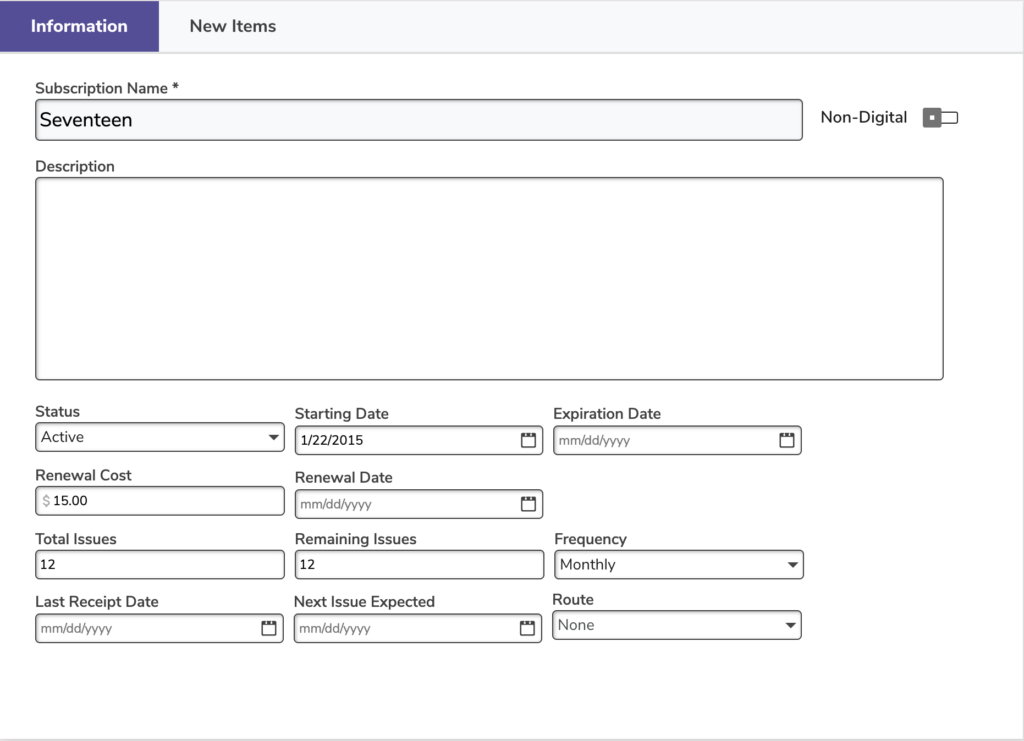Click the Subscription Name field
1024x741 pixels.
(x=418, y=120)
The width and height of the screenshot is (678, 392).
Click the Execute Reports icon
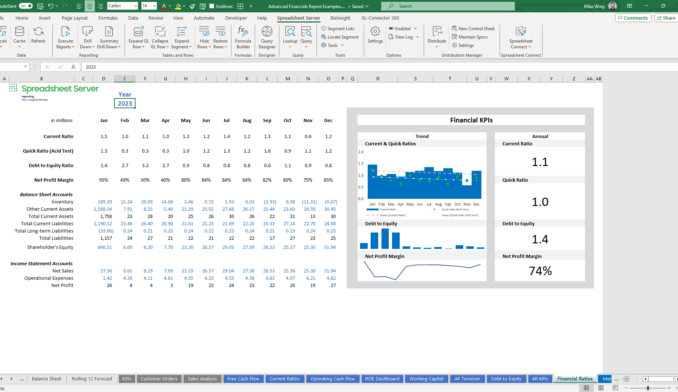(65, 37)
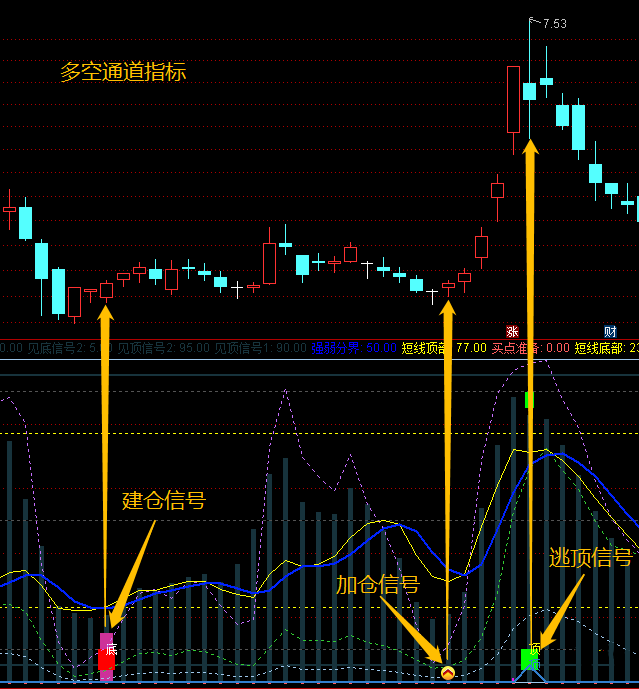The height and width of the screenshot is (689, 639).
Task: Click the orange 加仓 signal circle icon
Action: (447, 673)
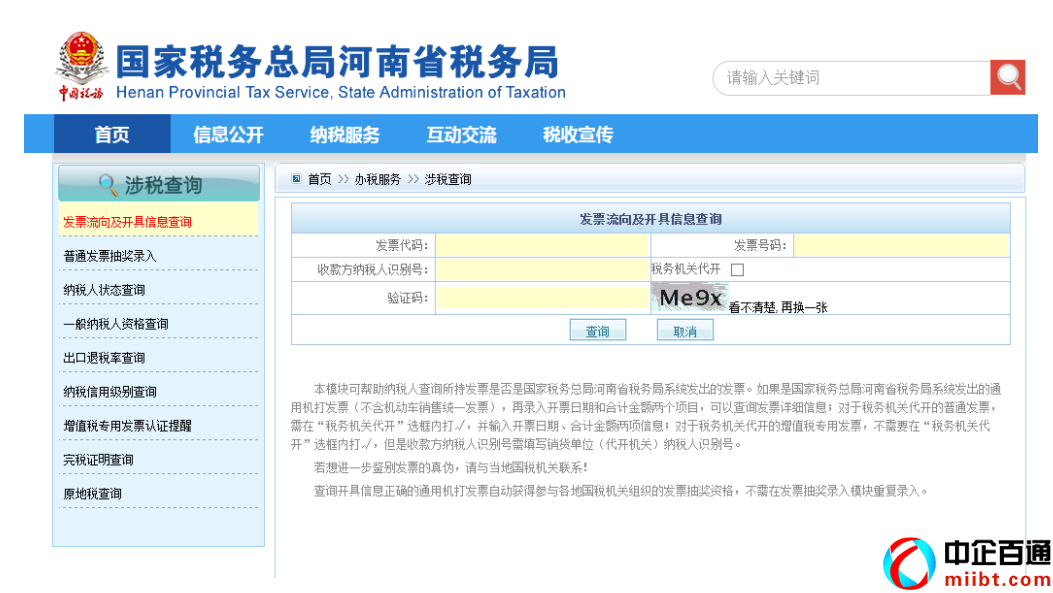Click the small breadcrumb home icon
Viewport: 1053px width, 593px height.
[296, 179]
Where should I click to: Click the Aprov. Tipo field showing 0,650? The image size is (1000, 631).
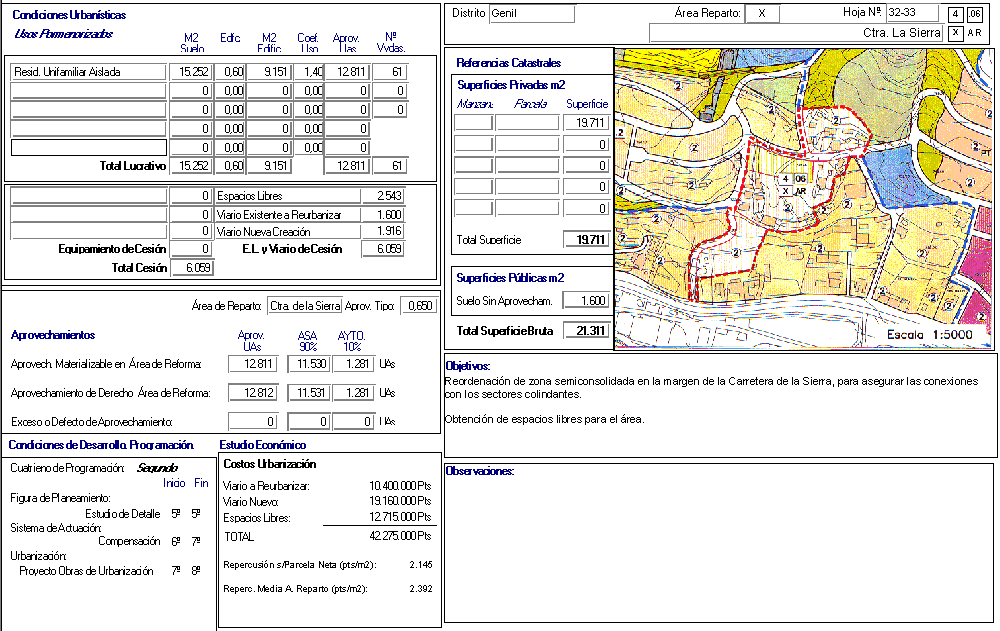point(418,306)
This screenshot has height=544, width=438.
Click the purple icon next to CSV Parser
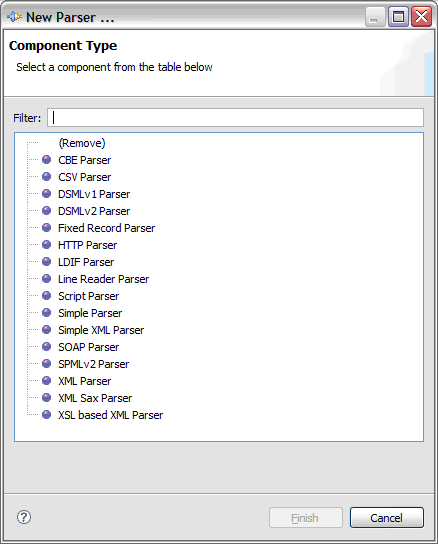(47, 177)
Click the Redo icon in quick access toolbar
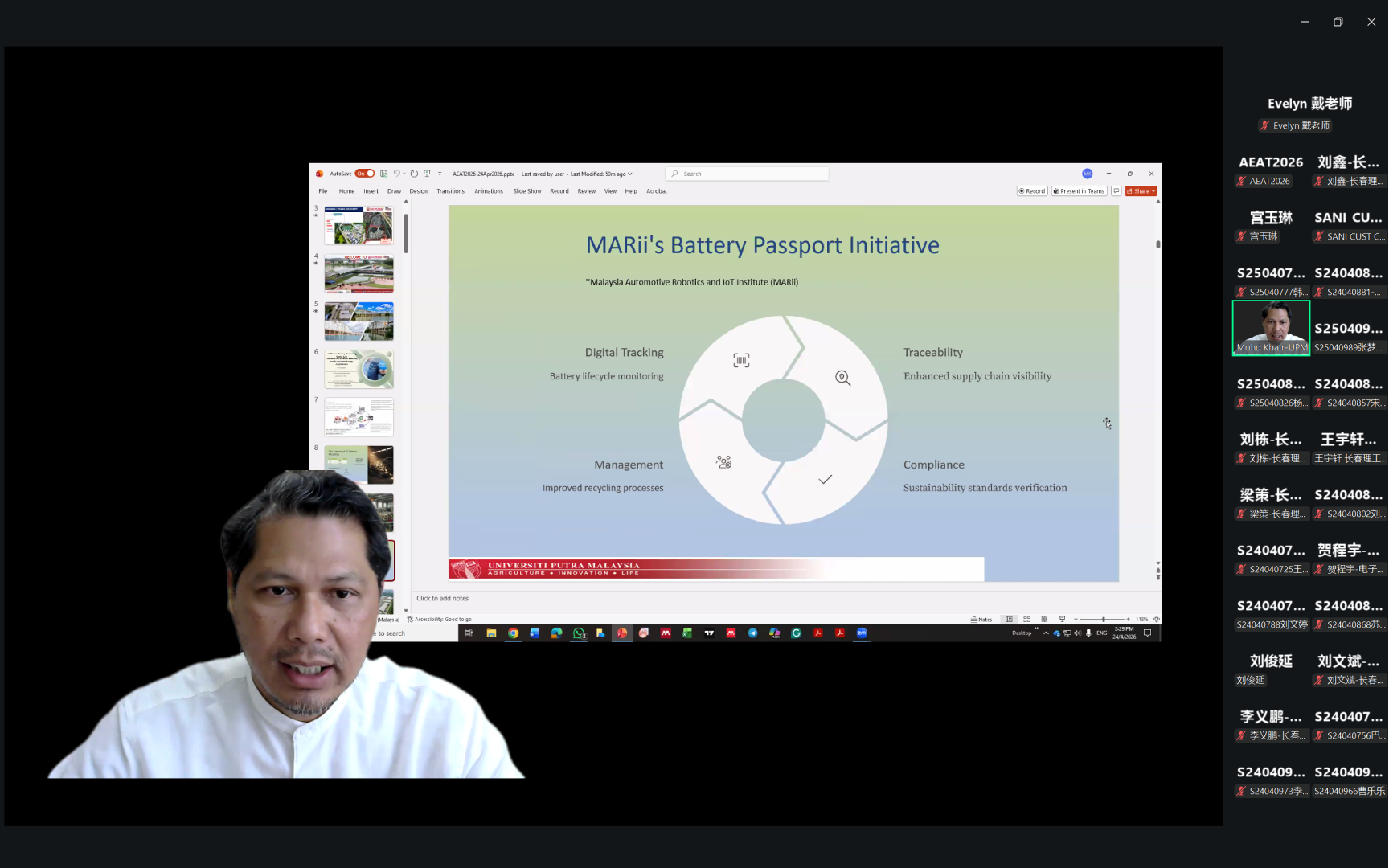Screen dimensions: 1389x868 click(x=414, y=174)
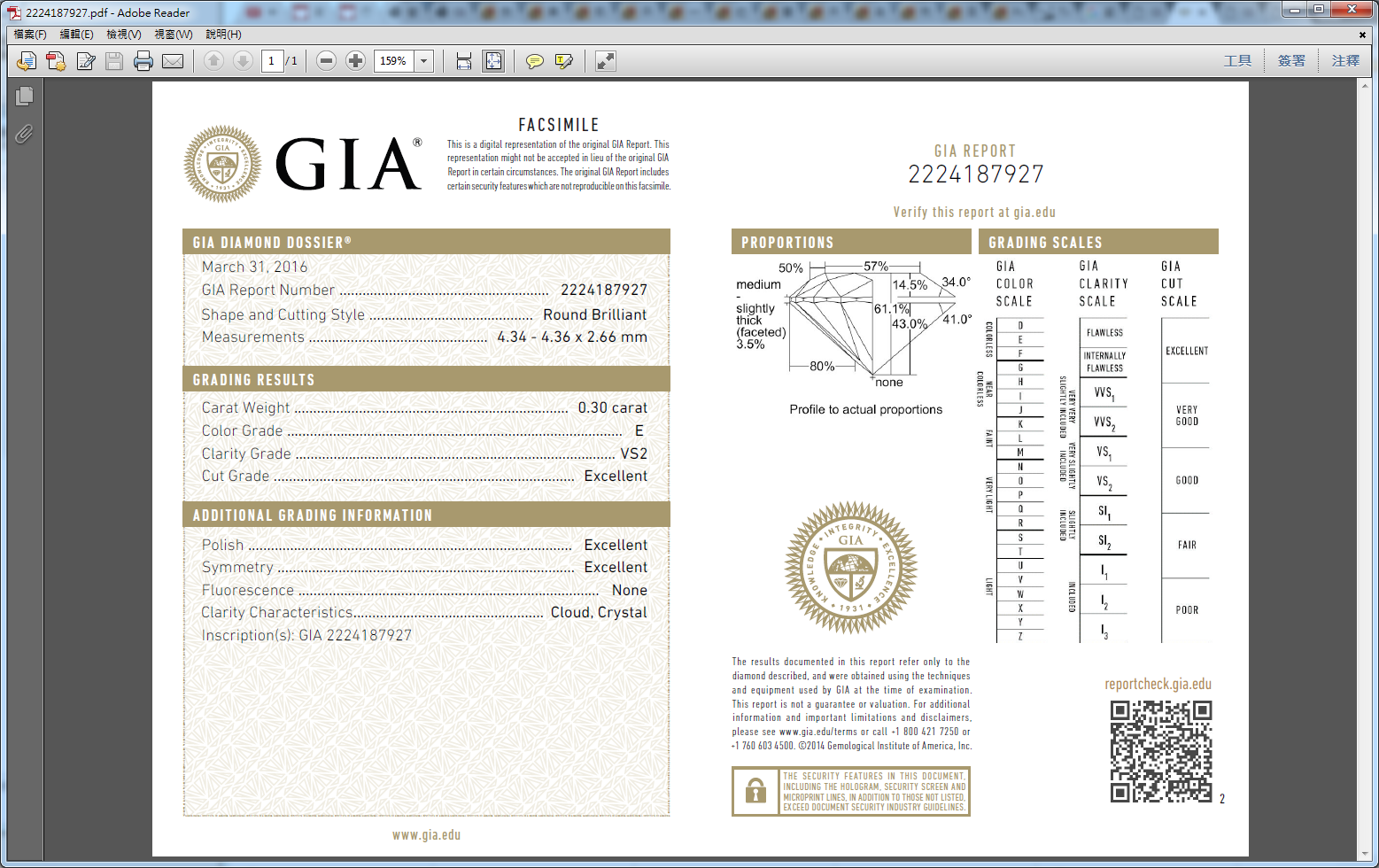The image size is (1379, 868).
Task: Toggle fit-to-window-width scrolling mode
Action: point(463,61)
•••
— The problem —
In your reply, please set down exactly the lines from the one containing "Click the purple icon next to CSV Parser" through the end of the records, with the pictures left out.

— Solution —
Click the purple icon next to CSV Parser
(47, 177)
Click the Redo icon in quick access toolbar
Screen dimensions: 1389x868 click(x=414, y=174)
The image size is (1379, 868).
Task: Toggle fit-to-window-width scrolling mode
Action: point(463,61)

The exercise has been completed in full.